[Date Prev][Date Next][Thread Prev][Thread Next][Date Index][Thread Index]

Re: [Xen-devel] tx offload issue w/stubdoms + igb



On 12/14/2010 02:12 AM, John Weekes wrote:
> I tested further and found that:
>
> * dom0 does't have the issue, normal PV domains do not have the issue,
> and Windows GPLPV-based domains do not have the issue. It seems to be
> specific to stubdom-based domains.

That's interesting.  There were a number of fixes to netfront/back to
make sure all this checksum offload stuff worked properly, and I was
never convinced they were also ported to stubdom's netfront.  I don't
remember the specifics now, unfortunately.

    J

>
> * Other machines running the exact same Xen release and kernel
> version, but that use the e1000 driver instead of the igb driver,
> don't seem to have the problem. I don't know if it's related (I have
> not yet been able to test with MSI disabled), but those machines
> without the problem also aren't using MSI-X, whereas the igb-based
> machine that shows the problem is.
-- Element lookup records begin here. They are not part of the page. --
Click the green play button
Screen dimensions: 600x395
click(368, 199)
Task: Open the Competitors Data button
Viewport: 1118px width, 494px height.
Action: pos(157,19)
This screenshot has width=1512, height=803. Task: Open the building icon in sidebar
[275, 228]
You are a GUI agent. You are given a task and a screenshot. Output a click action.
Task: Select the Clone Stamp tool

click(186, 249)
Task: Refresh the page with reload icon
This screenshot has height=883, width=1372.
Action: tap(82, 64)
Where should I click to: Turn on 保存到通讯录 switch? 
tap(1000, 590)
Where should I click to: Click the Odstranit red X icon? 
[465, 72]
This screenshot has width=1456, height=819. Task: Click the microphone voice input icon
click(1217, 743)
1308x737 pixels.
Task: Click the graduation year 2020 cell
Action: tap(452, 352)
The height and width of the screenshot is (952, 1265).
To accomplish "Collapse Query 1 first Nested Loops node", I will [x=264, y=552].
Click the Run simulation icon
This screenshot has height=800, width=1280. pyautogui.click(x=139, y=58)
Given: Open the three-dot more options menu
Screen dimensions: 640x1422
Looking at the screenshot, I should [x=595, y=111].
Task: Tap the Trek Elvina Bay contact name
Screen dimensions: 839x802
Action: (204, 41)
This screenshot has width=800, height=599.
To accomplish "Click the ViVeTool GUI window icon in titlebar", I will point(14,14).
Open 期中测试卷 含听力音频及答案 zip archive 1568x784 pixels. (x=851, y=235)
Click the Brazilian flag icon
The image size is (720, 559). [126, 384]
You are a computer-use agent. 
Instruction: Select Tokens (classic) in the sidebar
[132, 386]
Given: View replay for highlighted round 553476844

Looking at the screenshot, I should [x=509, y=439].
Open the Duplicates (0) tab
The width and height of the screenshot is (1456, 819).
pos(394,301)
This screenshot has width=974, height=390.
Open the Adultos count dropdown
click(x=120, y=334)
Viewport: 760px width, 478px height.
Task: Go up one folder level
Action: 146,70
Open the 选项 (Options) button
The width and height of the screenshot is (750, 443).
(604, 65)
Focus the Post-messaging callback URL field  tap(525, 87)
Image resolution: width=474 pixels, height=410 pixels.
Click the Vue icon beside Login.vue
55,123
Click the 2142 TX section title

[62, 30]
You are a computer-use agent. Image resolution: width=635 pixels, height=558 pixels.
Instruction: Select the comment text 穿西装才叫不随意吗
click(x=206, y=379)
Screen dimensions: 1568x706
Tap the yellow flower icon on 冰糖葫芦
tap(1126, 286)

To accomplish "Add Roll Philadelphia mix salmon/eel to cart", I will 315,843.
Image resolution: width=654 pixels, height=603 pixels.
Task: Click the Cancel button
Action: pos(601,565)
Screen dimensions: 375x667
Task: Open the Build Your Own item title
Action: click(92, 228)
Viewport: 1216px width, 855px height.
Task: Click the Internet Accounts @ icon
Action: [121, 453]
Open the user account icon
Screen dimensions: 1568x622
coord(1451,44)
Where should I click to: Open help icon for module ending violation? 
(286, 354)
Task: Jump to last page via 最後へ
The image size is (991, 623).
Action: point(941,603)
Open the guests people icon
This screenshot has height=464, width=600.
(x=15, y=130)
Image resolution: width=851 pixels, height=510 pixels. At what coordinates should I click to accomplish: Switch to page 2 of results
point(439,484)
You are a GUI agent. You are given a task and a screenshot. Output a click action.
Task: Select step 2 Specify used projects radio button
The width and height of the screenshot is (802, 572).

From dmesg:
>
> [   21.209923] Intel(R) Gigabit Ethernet Network Driver - version
> 1.3.16-k2
> [   21.210026] Copyright (c) 2007-2009 Intel Corporation.
> [   21.210140] xen: registering gsi 28 triggering 0 polarity 1
> [   21.210145] xen: --> irq=28
> [   21.210151] igb 0000:01:00.0: PCI INT A -> GSI 28 (level, low) ->
> IRQ 28
> [   21.210279] igb 0000:01:00.0: setting latency timer to 64
> [   21.382336] igb 0000:01:00.0: Intel(R) Gigabit Ethernet Network
> Connection
> [   21.382435] igb 0000:01:00.0: eth0: (PCIe:2.5Gb/s:Width x4)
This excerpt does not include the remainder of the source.